The new rules have been laid down by Lord Justice Goldring (one of the UK’s most senior judges) who has commented:
- “Judicial office holders should be acutely aware of the need to conduct themselves, both in and out of court, in such a way as to maintain public confidence in the impartiality of the judiciary”.
- “Blogging by members of the judiciary is not prohibited. However, officer holders who blog (or who post comments on other people’s blogs) must not identify themselves as members of the judiciary. They must also avoid expressing opinions which, were it to become known that they hold judicial office, could damage public confidence in their own impartiality or in the judiciary in general.”
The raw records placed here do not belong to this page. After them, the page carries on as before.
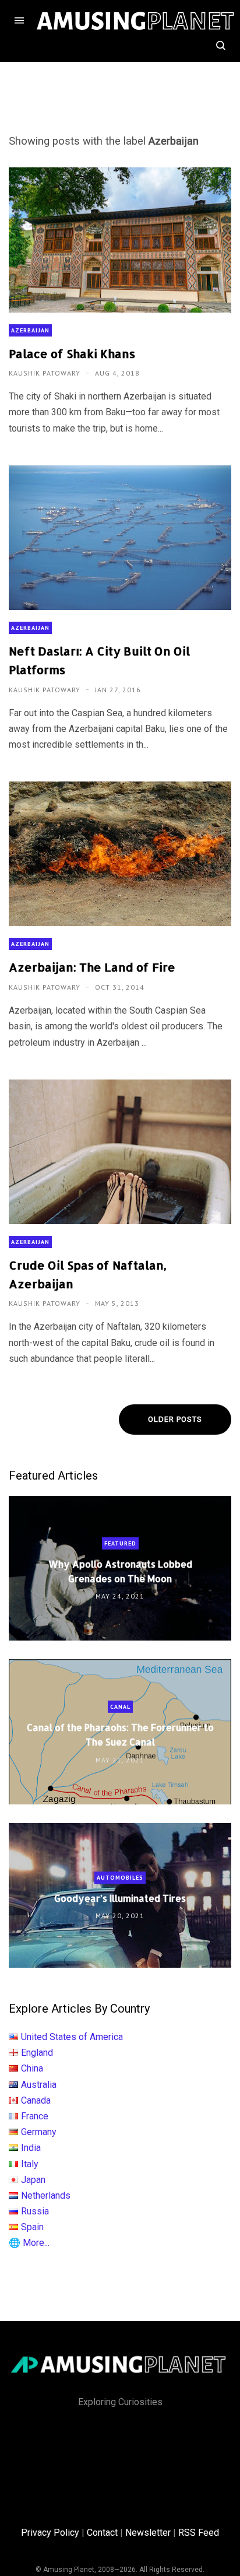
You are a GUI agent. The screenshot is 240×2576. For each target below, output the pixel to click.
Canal (120, 1707)
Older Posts (175, 1419)
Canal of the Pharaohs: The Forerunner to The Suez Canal (120, 1734)
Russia (35, 2211)
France (34, 2116)
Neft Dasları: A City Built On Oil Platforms (99, 660)
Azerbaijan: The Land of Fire (92, 967)
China (32, 2068)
- “The above guidance also applies to blogs which purport to be anonymous. This is because it is impossible for somebody who blogs anonymously to guarantee that his or her identity cannot be discovered”.
- “Judicial office holders who maintain blogs must adhere to this guidance and should remove any existing content which conflicts with it forthwith. Failure to do so could ultimately result in disciplinary action”.
The Office for Judicial Complaints announced in June this year that the UK’s only Romany Magistrate Mrs Shay Clipson had resigned. The resignation was in response to a letter requesting her to remove comments from an internet blog that were deemed ‘inappropriate’, warning her, that if the comments were not removed and if she did not refrain from commenting in such a manner, she would be dismissed from her post as a Magistrate.
The second most senior judge in the country Lord Neuberger has commented that members of the judiciary are in danger of “devaluing the coinage” by giving too many public talks and “risk undermining” their independence by commenting on Government policy.
As senior judges are allowed to publish articles, books and give interviews, it has been reported that there has been a great deal of antagonism in legal circles in response to the official guidance.